- _PAGE EXCERPT_:
However, having concluded that
the respondent should be indicted and prosecuted, nor does she oppose the passing of the
bill. She appears in this process in the public interest, solely in order to assist the Court as to
the correct test it should apply in considering whether to pass the bill in the circumstances of
the case. Nevertheless, the Lord Advocate's presentation of the indictment, and her lack of
opposition to this bill, mean that she has concluded that there is a prima facie sufficiency of
evidence against the respondent and that prosecuting him would be in the public interest.
These are important considerations.
5
"Exceptional" Circumstances
[7]
Where the Lord Advocate does not oppose a bill, the requirement for establishing
"exceptional" circumstances for the bill to pass do not apply. The institutional writers
recognised that, a system of public prosecution having been established, authorising a
private prosecution was an exceptional step, but did not suggest that exceptional
circumstances were required for the court to take that step. The key issues, apart from
whether the Lord Advocate concurred, seem to have been whether there was a prima facie
case and whether proceeding would be reasonable. Where the authorities made reference to
"exceptionality" it was for the purpose of noting that it was the remedy that was
exceptional, not the circumstances which had to exist for its operation. The statement in X v
Sweeney 1982 JC 25, where the Crown had renounced the right to prosecute, that the test was
whether there were
"very special circumstances which would justify ... the now exceptional step of
issuing criminal letters at the request of a private individual"

- _COLLECTED MATERIAL_:
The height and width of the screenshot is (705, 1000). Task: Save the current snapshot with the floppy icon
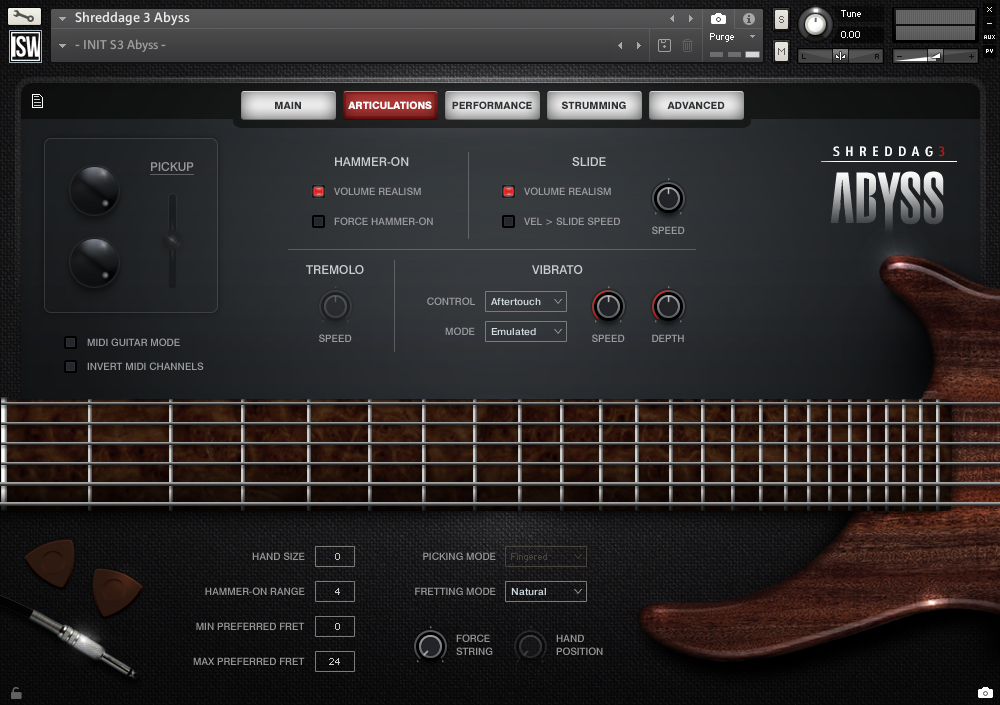663,44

- _TASK INSTRUCTIONS_:
- 1) Rewrite the paragraph of the judgment excerpt that begins "Where the Lord Advocate does not oppose a bill" as a short list of its main points. Cover it up to and including the sentence ending "not the circumstances which had to exist for its operation."
- 2) Reproduce the judgment excerpt word for word from "However, having concluded" to "are important considerations.".
- 3) List the key issues that the judgment excerpt says the institutional writers' approach turned on.

- _ANSWERS TO THE EXERCISES_:
- 1)
- When the Lord Advocate does not oppose a bill, the bill does not need "exceptional" circumstances to pass.
- The institutional writers saw authorizing a private prosecution as an exceptional step, because a system of public prosecution had been established.
- They did not suggest that the court needed exceptional circumstances to take that step.
- The key issues were whether the Lord Advocate concurred, whether there was a prima facie case, and whether proceeding would be reasonable.
- Where the authorities spoke of "exceptionality," they meant that the remedy was exceptional. They did not mean the circumstances required for its operation.

- 2)
However, having concluded that
the respondent should be indicted and prosecuted, nor does she oppose the passing of the
bill. She appears in this process in the public interest, solely in order to assist the Court as to
the correct test it should apply in considering whether to pass the bill in the circumstances of
the case. Nevertheless, the Lord Advocate's presentation of the indictment, and her lack of
opposition to this bill, mean that she has concluded that there is a prima facie sufficiency of
evidence against the respondent and that prosecuting him would be in the public interest.
These are important considerations.

- 3)
- Whether the Lord Advocate concurred
- Whether there was a prima facie case
- Whether proceeding would be reasonable